Солдат ушел занимать деньги у Правдеца, забыв о том, что еще вчера называл его подонком и клялся, что с ним вместе даже в туалет не пойдет. Через полчаса зашла Невеста.
— Где Солдат?
— Я не нянька твоему Солдату. Кончай ты этот дурацкий роман. Он оскорбителен для женщины.
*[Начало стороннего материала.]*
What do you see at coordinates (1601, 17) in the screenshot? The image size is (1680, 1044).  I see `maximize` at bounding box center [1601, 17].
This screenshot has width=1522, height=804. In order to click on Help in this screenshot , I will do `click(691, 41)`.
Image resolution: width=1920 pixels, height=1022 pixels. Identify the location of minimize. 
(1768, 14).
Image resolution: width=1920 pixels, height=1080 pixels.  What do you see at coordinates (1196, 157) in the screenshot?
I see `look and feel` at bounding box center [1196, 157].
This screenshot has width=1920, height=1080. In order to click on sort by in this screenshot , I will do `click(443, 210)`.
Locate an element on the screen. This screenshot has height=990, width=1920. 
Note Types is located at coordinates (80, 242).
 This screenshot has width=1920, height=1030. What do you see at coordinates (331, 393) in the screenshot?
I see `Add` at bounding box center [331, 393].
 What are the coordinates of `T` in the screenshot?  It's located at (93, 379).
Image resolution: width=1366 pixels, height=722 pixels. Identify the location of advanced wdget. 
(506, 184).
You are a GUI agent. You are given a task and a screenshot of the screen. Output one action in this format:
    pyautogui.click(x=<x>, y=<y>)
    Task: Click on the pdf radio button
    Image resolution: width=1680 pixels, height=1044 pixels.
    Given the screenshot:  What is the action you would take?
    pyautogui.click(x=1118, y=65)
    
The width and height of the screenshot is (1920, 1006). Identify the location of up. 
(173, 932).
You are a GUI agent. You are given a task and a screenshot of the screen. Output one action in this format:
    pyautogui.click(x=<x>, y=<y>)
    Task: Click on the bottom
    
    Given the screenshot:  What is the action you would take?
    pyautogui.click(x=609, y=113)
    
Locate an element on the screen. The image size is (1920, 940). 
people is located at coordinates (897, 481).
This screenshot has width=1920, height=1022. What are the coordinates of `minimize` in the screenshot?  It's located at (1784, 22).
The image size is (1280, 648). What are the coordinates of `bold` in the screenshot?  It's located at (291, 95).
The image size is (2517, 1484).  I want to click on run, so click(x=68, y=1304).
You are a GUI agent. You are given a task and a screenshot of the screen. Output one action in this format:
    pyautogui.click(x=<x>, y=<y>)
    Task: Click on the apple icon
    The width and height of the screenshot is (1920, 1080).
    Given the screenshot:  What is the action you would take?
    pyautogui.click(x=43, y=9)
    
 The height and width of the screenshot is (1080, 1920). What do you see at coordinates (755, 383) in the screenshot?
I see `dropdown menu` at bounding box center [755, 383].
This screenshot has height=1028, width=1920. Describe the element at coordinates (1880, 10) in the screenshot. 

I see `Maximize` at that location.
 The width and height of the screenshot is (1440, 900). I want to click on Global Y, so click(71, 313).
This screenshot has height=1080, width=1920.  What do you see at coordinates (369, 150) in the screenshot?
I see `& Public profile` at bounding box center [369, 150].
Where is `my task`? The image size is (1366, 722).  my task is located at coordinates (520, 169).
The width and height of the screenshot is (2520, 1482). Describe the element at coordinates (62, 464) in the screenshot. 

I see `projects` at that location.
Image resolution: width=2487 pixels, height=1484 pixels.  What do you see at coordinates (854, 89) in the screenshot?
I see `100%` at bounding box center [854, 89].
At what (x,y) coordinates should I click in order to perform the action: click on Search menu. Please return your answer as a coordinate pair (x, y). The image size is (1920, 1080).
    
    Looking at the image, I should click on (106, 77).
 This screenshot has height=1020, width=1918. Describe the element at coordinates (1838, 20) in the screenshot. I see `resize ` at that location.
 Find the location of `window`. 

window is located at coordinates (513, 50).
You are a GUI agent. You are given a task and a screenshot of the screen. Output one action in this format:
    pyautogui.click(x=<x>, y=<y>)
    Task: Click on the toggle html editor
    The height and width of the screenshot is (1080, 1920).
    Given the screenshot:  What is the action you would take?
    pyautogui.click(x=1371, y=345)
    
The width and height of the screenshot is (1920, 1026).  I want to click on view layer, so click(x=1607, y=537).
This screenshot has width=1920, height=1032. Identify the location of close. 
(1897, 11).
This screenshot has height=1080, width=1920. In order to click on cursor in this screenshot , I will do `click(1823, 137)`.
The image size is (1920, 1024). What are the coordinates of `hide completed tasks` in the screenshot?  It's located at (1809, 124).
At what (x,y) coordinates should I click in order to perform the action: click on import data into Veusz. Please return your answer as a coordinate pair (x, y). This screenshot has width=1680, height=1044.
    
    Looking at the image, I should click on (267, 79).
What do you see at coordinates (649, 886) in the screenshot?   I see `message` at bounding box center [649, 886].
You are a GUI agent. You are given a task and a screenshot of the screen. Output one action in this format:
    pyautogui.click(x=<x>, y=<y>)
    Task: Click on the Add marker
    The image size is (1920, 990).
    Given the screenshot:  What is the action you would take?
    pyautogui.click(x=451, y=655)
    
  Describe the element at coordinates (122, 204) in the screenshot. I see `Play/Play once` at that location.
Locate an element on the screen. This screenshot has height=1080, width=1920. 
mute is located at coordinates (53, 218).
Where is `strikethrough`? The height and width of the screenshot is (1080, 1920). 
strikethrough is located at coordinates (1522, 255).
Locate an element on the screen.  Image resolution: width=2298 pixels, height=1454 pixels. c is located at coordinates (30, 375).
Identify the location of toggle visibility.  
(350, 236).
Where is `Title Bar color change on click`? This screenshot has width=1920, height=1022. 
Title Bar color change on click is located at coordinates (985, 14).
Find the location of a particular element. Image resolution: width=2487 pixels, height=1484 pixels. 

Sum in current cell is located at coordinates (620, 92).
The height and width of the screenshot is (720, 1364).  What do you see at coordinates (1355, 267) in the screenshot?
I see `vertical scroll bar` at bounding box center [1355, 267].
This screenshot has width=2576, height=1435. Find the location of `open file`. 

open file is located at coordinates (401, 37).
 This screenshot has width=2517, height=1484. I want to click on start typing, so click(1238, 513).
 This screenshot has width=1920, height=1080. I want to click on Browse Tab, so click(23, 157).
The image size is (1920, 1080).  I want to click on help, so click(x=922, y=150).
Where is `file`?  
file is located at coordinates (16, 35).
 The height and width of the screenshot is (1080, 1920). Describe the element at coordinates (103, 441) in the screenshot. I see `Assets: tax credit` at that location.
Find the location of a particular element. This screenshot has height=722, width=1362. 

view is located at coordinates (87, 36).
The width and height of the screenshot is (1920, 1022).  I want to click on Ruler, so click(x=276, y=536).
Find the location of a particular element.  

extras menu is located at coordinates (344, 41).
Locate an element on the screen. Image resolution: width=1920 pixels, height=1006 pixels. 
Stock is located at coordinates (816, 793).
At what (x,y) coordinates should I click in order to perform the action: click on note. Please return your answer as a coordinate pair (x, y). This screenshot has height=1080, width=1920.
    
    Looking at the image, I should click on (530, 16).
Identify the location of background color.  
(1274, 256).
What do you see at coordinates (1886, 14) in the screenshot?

— Мне надоели твои нравоучения. Я не маленькая, сама знаю, что делать.
— Он предлагал мне уступить тебя на одну ночь за пять рублей.
— И ты, конечно, пожадничал?
— Я не давал тебе повода для таких пошлостей. Во избежание их в будущем прошу больше на этот диван не рассчитывать.
— Ну и дурак!
Она ушла. А я ринулся в пучину отчаяния. Неужели я и в самом деле дурак? Неужели я не понимаю чего-то очень простого, что делает жизнь сносной? Чего именно? Неужели нравственность в наше время есть нелепое донкихотство?
Но я все равно не могу отказаться от нее. Поздно. Это стало моей опорой в жизни. Если я встану на путь безнравственности, я погибну. Но я еще почему-то не хочу умирать. Почему?! Наверно, по той же причине, по какой дождевые червяки стараются быстрее уползти с тротуара и зарыться в землю, — в силу инстинкта всего живого. Живи без всяких объяснений, обоснований и оправданий! Живи!